Records gathered from a data collection
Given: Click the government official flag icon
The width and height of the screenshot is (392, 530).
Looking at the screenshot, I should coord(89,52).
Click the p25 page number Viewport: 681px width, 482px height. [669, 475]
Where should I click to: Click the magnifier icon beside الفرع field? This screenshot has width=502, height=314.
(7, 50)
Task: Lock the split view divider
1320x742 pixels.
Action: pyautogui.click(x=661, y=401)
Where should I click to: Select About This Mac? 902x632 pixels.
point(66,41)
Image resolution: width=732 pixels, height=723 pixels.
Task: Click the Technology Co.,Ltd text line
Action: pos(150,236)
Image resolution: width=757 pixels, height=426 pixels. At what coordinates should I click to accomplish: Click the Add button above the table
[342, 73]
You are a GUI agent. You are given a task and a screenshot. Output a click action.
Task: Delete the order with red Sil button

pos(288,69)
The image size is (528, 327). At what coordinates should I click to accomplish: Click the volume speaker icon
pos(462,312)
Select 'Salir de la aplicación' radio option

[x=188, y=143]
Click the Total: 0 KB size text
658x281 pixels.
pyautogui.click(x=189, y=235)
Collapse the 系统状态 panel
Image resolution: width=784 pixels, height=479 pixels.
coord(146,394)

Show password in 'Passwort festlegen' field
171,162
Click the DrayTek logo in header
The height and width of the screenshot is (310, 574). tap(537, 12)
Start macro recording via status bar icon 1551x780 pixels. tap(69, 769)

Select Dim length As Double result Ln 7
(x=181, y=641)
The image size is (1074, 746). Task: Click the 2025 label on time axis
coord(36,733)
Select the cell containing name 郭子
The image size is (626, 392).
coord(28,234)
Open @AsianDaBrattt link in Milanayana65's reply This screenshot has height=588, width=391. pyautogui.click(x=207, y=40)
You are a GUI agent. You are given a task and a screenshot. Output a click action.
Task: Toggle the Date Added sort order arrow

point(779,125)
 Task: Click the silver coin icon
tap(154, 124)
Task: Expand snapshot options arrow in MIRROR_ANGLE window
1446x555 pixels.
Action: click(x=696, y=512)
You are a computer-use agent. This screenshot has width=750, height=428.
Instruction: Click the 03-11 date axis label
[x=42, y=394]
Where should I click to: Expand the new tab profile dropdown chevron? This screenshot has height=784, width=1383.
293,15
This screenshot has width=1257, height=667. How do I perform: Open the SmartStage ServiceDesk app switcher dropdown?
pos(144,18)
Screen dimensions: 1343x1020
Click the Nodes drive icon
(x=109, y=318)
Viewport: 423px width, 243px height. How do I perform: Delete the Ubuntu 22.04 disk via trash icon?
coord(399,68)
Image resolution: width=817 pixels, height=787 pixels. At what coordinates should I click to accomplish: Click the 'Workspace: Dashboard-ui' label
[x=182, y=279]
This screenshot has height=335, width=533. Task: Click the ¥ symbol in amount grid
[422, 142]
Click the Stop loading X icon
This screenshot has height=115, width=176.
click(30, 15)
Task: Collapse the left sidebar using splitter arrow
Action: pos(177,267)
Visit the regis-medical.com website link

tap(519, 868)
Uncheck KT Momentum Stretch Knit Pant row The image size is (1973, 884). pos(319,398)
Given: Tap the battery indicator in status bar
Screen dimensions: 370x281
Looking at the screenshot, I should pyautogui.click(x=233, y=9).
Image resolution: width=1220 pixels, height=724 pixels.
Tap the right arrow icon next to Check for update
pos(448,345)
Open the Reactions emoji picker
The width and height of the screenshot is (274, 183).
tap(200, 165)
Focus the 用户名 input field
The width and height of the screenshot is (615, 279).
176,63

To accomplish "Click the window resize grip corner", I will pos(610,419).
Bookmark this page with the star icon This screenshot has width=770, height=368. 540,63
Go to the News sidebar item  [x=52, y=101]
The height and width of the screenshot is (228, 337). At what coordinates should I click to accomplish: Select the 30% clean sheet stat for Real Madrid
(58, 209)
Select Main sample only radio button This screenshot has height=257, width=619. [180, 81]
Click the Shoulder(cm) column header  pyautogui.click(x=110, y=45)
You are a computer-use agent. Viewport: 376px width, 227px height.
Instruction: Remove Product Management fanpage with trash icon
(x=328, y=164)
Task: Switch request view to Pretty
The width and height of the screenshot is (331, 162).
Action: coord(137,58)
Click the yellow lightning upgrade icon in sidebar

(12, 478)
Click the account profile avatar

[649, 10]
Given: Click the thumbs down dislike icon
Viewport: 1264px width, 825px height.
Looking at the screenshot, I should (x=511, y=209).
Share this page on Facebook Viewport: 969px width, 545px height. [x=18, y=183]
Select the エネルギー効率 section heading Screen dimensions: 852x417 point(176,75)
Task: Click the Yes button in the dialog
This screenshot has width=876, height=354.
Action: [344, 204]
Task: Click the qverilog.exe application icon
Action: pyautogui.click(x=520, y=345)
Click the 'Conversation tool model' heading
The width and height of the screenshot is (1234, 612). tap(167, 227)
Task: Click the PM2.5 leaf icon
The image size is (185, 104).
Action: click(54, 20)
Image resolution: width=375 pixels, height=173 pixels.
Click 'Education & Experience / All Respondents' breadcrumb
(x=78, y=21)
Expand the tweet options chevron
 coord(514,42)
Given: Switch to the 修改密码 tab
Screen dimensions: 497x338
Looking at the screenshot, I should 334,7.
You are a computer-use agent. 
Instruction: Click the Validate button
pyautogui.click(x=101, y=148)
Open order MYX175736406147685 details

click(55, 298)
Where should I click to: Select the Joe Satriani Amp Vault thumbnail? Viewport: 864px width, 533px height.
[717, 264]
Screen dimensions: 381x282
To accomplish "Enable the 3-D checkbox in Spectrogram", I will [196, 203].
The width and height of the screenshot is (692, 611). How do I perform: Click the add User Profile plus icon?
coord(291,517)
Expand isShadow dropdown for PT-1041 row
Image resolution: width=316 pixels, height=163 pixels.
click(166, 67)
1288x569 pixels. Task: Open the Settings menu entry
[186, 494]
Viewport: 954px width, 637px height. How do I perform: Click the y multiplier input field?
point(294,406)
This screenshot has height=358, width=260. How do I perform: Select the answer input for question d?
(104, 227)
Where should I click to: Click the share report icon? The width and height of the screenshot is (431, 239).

■ PROBLEM
Find each line in the listing above that contains the word "agent", and copy those lines out.

■ RESPONSE BELOW
You are a GUI agent. You are given a task and a screenshot. Output a click action.
You are a GUI agent. You are given a task and a screenshot. Output a click action.
You are a computer-use agent. This screenshot has width=750, height=428.
You are a computer-use agent. Viewport: 376px width, 227px height.
You are a computer-use agent. 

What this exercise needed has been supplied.